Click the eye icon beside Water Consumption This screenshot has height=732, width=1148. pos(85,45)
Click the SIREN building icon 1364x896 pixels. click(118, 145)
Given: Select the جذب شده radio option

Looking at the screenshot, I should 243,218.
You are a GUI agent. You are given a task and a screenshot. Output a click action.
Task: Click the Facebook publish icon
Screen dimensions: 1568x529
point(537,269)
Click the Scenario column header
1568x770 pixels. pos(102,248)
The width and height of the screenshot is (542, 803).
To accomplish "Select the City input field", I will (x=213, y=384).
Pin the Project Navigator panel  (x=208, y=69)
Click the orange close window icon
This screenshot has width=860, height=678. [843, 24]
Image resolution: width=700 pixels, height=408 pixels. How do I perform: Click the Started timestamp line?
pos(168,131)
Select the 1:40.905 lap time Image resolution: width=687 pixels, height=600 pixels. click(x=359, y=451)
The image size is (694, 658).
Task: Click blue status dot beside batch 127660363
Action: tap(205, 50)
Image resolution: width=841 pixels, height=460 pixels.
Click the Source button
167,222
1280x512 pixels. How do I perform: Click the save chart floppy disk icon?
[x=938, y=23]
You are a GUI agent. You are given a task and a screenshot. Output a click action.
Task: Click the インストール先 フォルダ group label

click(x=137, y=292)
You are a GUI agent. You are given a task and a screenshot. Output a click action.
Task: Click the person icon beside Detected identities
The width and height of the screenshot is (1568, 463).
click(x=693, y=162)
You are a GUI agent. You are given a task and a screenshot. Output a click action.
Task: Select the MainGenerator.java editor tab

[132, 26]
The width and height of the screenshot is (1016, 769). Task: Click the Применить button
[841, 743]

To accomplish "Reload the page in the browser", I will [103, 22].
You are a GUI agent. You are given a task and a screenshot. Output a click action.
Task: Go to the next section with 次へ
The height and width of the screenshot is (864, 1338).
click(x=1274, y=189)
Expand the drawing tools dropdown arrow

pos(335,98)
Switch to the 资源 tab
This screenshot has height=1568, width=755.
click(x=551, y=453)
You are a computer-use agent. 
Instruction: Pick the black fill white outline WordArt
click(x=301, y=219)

• • • • • • •

### GIVEN EXERCISE
Edit the records above so that every "icon" reads "symbol", leaving everything else untouched.

### OUTPUT FOR THIS TASK
Click the eye symbol beside Water Consumption This screenshot has height=732, width=1148. pos(85,45)
Click the SIREN building symbol 1364x896 pixels. click(118, 145)
Given: Select the جذب شده radio option

Looking at the screenshot, I should 243,218.
You are a GUI agent. You are given a task and a screenshot. Output a click action.
Task: Click the Facebook publish symbol
Screen dimensions: 1568x529
point(537,269)
Click the Scenario column header
1568x770 pixels. pos(102,248)
The width and height of the screenshot is (542, 803).
To accomplish "Select the City input field", I will (x=213, y=384).
Pin the Project Navigator panel  (x=208, y=69)
Click the orange close window symbol
This screenshot has width=860, height=678. [843, 24]
Image resolution: width=700 pixels, height=408 pixels. How do I perform: Click the Started timestamp line?
pos(168,131)
Select the 1:40.905 lap time Image resolution: width=687 pixels, height=600 pixels. click(x=359, y=451)
The image size is (694, 658).
Task: Click blue status dot beside batch 127660363
Action: tap(205, 50)
Image resolution: width=841 pixels, height=460 pixels.
Click the Source button
167,222
1280x512 pixels. How do I perform: Click the save chart floppy disk symbol?
[x=938, y=23]
You are a GUI agent. You are given a task and a screenshot. Output a click action.
Task: Click the インストール先 フォルダ group label

click(x=137, y=292)
You are a GUI agent. You are given a task and a screenshot. Output a click action.
Task: Click the person symbol beside Detected identities
The width and height of the screenshot is (1568, 463).
click(x=693, y=162)
You are a GUI agent. You are given a task and a screenshot. Output a click action.
Task: Select the MainGenerator.java editor tab

[132, 26]
The width and height of the screenshot is (1016, 769). Task: Click the Применить button
[841, 743]

To accomplish "Reload the page in the browser", I will [103, 22].
You are a GUI agent. You are given a task and a screenshot. Output a click action.
Task: Go to the next section with 次へ
The height and width of the screenshot is (864, 1338).
click(x=1274, y=189)
Expand the drawing tools dropdown arrow

pos(335,98)
Switch to the 资源 tab
This screenshot has height=1568, width=755.
click(x=551, y=453)
You are a computer-use agent. 
Instruction: Pick the black fill white outline WordArt
click(x=301, y=219)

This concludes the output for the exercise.